__TASK TO COMPLETE__.
When you answer, copy every line of the listing below exactly.

__DATA TO EXAMINE__.
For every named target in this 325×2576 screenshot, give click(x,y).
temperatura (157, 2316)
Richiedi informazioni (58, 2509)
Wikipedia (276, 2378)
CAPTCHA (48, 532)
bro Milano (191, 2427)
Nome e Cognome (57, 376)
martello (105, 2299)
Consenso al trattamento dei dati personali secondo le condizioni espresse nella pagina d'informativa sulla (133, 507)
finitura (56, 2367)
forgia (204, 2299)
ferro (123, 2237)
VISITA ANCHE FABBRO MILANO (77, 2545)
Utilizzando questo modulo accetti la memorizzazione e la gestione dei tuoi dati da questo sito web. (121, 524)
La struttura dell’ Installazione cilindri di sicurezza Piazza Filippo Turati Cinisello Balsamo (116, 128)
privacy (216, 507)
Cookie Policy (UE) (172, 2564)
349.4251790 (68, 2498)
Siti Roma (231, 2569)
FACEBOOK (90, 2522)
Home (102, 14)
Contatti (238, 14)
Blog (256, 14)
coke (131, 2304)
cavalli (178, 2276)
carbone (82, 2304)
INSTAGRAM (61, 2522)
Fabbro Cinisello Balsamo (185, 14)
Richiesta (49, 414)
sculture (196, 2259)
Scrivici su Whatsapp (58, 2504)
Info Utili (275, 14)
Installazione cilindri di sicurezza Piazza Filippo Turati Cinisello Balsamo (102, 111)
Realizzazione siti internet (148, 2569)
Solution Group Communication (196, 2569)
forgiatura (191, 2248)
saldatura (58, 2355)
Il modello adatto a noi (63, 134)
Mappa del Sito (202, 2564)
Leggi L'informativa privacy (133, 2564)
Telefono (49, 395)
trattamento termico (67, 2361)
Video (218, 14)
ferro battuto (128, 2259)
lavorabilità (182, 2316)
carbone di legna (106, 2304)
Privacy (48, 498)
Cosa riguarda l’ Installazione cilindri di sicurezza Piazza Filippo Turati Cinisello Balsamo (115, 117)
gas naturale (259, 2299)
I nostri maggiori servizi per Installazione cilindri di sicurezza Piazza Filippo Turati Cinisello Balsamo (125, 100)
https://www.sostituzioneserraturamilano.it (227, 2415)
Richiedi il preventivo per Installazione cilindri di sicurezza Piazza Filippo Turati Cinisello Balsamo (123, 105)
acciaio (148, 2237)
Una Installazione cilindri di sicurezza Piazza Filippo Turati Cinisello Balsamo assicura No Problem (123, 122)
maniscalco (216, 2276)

__ANSWER TO THIS PROBLEM__.
For every named target in this 325×2576 screenshot, give click(x,y).
temperatura (157, 2316)
Richiedi informazioni (58, 2509)
Wikipedia (276, 2378)
CAPTCHA (48, 532)
bro Milano (191, 2427)
Nome e Cognome (57, 376)
martello (105, 2299)
Consenso al trattamento dei dati personali secondo le condizioni espresse nella pagina d'informativa sulla (133, 507)
finitura (56, 2367)
forgia (204, 2299)
ferro (123, 2237)
VISITA ANCHE FABBRO MILANO (77, 2545)
Utilizzando questo modulo accetti la memorizzazione e la gestione dei tuoi dati da questo sito web. (121, 524)
La struttura dell’ Installazione cilindri di sicurezza Piazza Filippo Turati Cinisello Balsamo (116, 128)
privacy (216, 507)
Cookie Policy (UE) (172, 2564)
349.4251790 (68, 2498)
Siti Roma (231, 2569)
FACEBOOK (90, 2522)
Home (102, 14)
Contatti (238, 14)
Blog (256, 14)
coke (131, 2304)
cavalli (178, 2276)
carbone (82, 2304)
INSTAGRAM (61, 2522)
Fabbro Cinisello Balsamo (185, 14)
Richiesta (49, 414)
sculture (196, 2259)
Scrivici su Whatsapp (58, 2504)
Info Utili (275, 14)
Installazione cilindri di sicurezza Piazza Filippo Turati Cinisello Balsamo (102, 111)
Realizzazione siti internet (148, 2569)
Solution Group Communication (196, 2569)
forgiatura (191, 2248)
saldatura (58, 2355)
Il modello adatto a noi (63, 134)
Mappa del Sito (202, 2564)
Leggi L'informativa privacy (133, 2564)
Telefono (49, 395)
trattamento termico (67, 2361)
Video (218, 14)
ferro battuto (128, 2259)
lavorabilità (182, 2316)
carbone di legna (106, 2304)
Privacy (48, 498)
Cosa riguarda l’ Installazione cilindri di sicurezza Piazza Filippo Turati Cinisello Balsamo (115, 117)
gas naturale (259, 2299)
I nostri maggiori servizi per Installazione cilindri di sicurezza Piazza Filippo Turati Cinisello Balsamo (125, 100)
https://www.sostituzioneserraturamilano.it (227, 2415)
Richiedi il preventivo per Installazione cilindri di sicurezza Piazza Filippo Turati Cinisello Balsamo (123, 105)
acciaio (148, 2237)
Una Installazione cilindri di sicurezza Piazza Filippo Turati Cinisello Balsamo assicura No Problem (123, 122)
maniscalco (216, 2276)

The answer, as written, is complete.